'''
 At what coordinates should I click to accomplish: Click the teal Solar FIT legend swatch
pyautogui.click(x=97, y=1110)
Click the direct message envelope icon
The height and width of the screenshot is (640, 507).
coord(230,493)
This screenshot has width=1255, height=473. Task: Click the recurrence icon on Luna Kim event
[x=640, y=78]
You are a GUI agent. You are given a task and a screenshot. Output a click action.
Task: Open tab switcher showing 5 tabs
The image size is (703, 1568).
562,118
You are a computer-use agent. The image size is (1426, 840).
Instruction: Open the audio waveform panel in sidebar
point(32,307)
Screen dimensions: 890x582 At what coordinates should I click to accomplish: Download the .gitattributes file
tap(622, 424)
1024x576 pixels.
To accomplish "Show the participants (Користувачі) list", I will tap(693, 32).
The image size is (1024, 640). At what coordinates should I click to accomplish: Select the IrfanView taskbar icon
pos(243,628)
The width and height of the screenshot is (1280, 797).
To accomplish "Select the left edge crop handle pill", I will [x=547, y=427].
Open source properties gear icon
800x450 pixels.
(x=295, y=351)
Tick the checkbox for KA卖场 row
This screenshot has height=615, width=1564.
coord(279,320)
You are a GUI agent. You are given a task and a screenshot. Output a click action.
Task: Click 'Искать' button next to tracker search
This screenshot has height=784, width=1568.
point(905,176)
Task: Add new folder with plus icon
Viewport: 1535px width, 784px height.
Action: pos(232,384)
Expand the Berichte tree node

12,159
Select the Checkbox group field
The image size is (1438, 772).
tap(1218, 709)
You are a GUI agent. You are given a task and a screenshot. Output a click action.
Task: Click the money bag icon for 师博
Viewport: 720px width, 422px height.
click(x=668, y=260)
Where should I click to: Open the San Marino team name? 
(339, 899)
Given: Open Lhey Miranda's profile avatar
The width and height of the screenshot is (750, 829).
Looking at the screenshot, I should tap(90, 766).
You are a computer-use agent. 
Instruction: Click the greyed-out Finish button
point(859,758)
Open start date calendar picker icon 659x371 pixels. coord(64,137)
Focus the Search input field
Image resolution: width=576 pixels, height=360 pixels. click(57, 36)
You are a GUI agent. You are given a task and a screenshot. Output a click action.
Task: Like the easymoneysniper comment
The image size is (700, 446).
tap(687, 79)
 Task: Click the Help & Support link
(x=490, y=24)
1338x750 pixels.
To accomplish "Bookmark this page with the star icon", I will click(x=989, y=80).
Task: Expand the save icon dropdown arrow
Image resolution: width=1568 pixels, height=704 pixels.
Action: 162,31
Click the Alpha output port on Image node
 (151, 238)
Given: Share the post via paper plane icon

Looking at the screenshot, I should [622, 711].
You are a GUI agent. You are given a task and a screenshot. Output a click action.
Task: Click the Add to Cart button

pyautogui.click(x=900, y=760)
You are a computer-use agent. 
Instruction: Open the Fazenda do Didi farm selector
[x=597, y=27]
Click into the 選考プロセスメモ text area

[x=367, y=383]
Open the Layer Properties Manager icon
'''
Exactly the lines above from the one with "Given: Open Lhey Miranda's profile avatar" to the one with "1338x750 pixels.", both included, are to be quoted; leave the rest out.

Given: Open Lhey Miranda's profile avatar
The width and height of the screenshot is (750, 829).
Looking at the screenshot, I should tap(90, 766).
You are a computer-use agent. 
Instruction: Click the greyed-out Finish button
point(859,758)
Open start date calendar picker icon 659x371 pixels. coord(64,137)
Focus the Search input field
Image resolution: width=576 pixels, height=360 pixels. click(57, 36)
You are a GUI agent. You are given a task and a screenshot. Output a click action.
Task: Like the easymoneysniper comment
The image size is (700, 446).
tap(687, 79)
 Task: Click the Help & Support link
(x=490, y=24)
1338x750 pixels.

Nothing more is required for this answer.